▶ [AIM OF THE EXERCISE] How many lines in these records include the string "each"? Reply with that number alone.

▶ [DATA IN THIS EXERCISE]
Start of Block
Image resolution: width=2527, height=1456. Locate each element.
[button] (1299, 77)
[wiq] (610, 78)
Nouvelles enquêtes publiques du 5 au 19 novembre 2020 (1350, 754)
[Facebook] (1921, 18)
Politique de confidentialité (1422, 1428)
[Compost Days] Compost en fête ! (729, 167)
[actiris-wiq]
End of Block
Start of Block
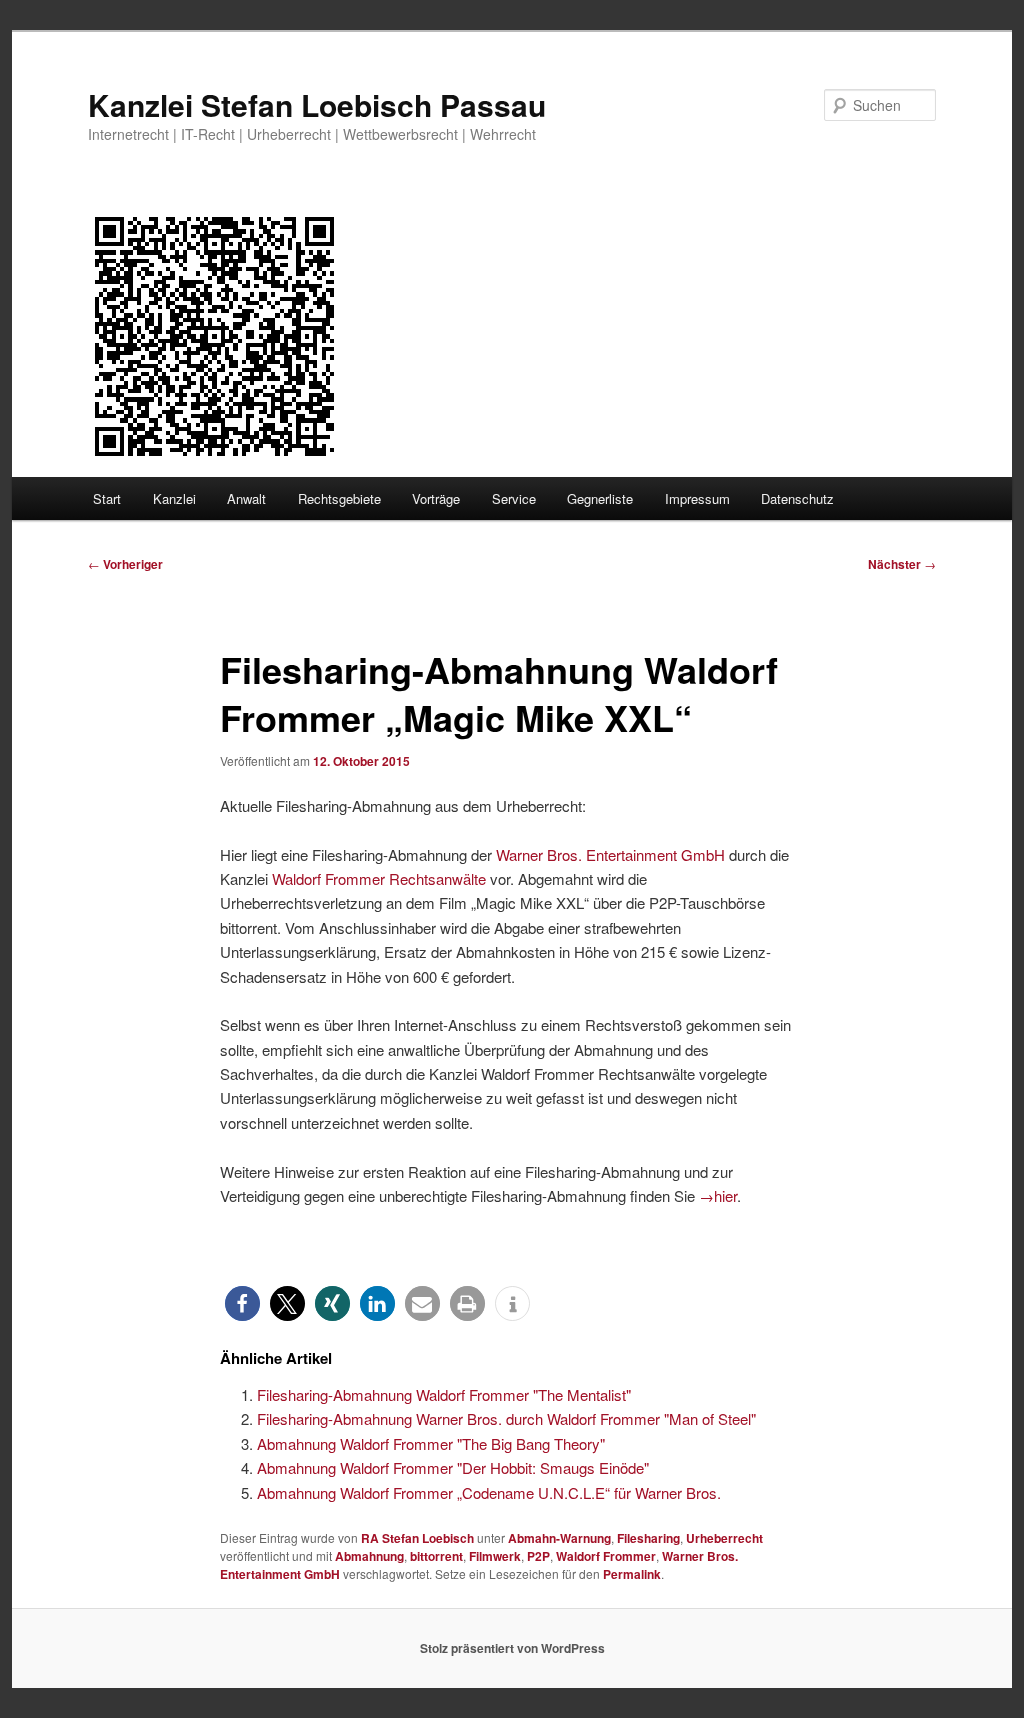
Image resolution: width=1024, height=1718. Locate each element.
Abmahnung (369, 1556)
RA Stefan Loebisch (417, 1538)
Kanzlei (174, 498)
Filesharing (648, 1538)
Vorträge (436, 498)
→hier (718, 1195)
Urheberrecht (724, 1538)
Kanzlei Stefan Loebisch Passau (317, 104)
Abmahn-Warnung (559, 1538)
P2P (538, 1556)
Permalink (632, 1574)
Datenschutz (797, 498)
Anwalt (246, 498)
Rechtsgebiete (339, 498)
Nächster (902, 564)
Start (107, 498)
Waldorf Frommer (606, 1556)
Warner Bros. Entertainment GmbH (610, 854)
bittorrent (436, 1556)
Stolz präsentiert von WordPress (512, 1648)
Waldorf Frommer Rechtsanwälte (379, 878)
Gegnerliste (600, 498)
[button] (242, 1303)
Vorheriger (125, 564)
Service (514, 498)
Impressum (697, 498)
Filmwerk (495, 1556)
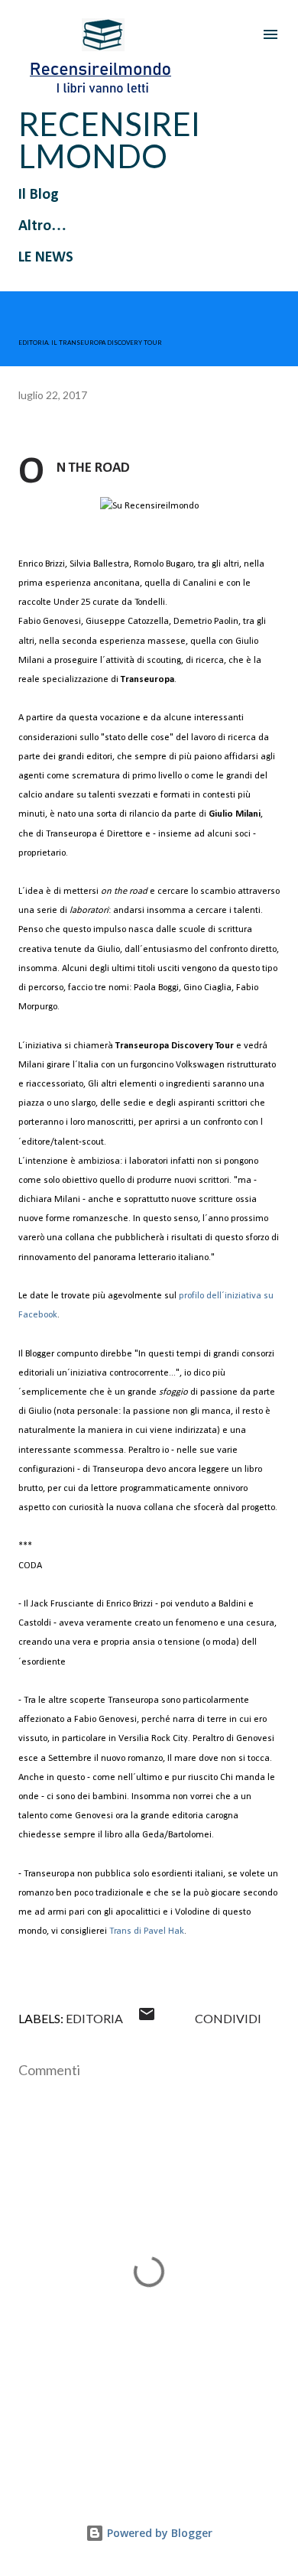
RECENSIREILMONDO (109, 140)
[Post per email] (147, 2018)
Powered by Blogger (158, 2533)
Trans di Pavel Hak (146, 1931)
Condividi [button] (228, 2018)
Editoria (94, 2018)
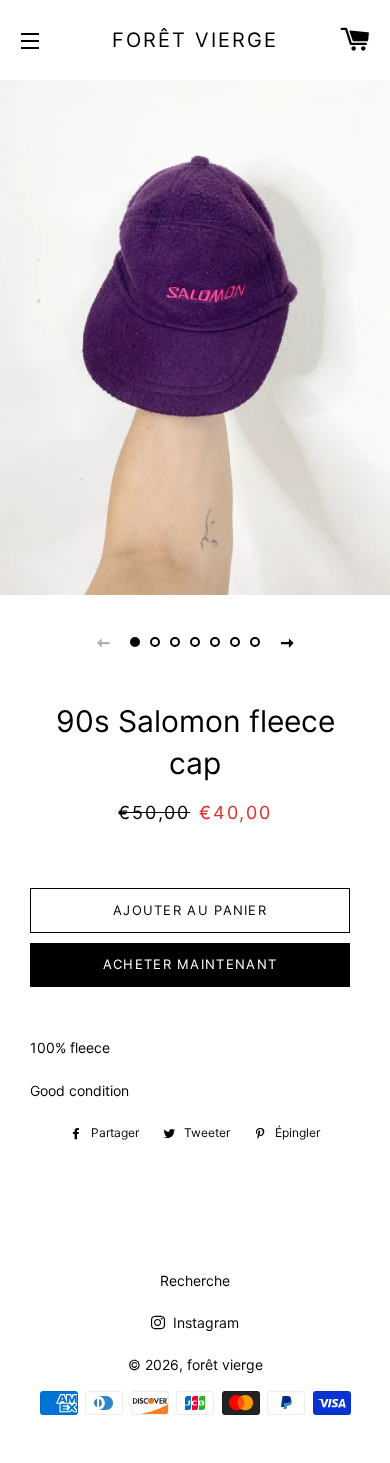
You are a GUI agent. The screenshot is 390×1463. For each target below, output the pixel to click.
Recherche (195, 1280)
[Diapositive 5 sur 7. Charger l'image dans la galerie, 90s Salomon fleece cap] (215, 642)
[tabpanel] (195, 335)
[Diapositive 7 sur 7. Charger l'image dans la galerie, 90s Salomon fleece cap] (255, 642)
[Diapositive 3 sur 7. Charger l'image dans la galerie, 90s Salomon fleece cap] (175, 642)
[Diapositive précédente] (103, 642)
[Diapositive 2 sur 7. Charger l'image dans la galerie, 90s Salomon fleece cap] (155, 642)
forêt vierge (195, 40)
End of Block
Start of Block
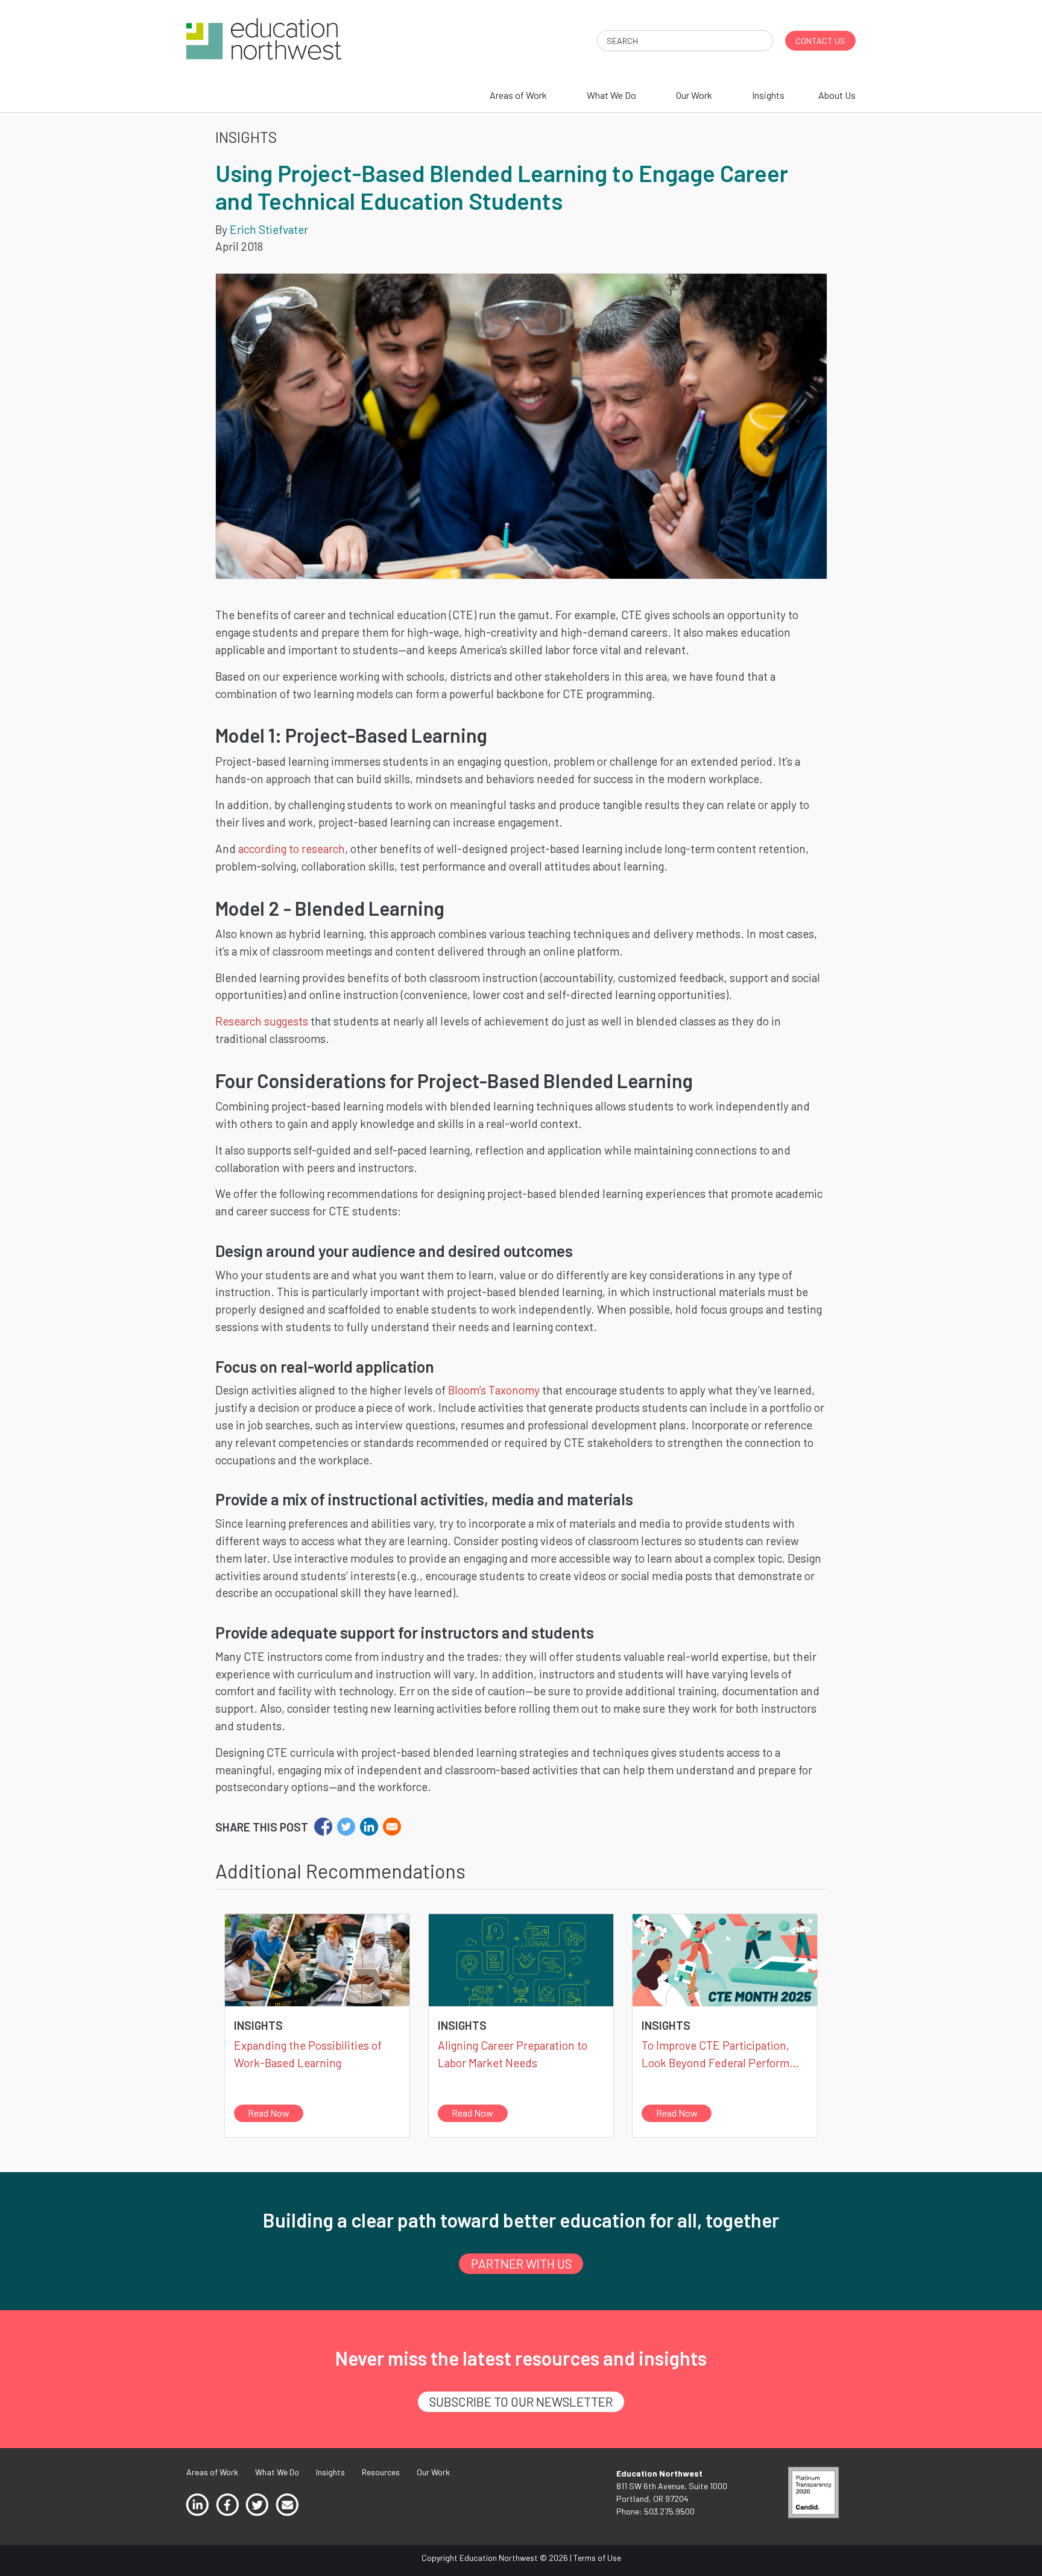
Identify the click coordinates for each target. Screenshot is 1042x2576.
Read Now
End of Block
▶ [WRITTEN ANSWER] 4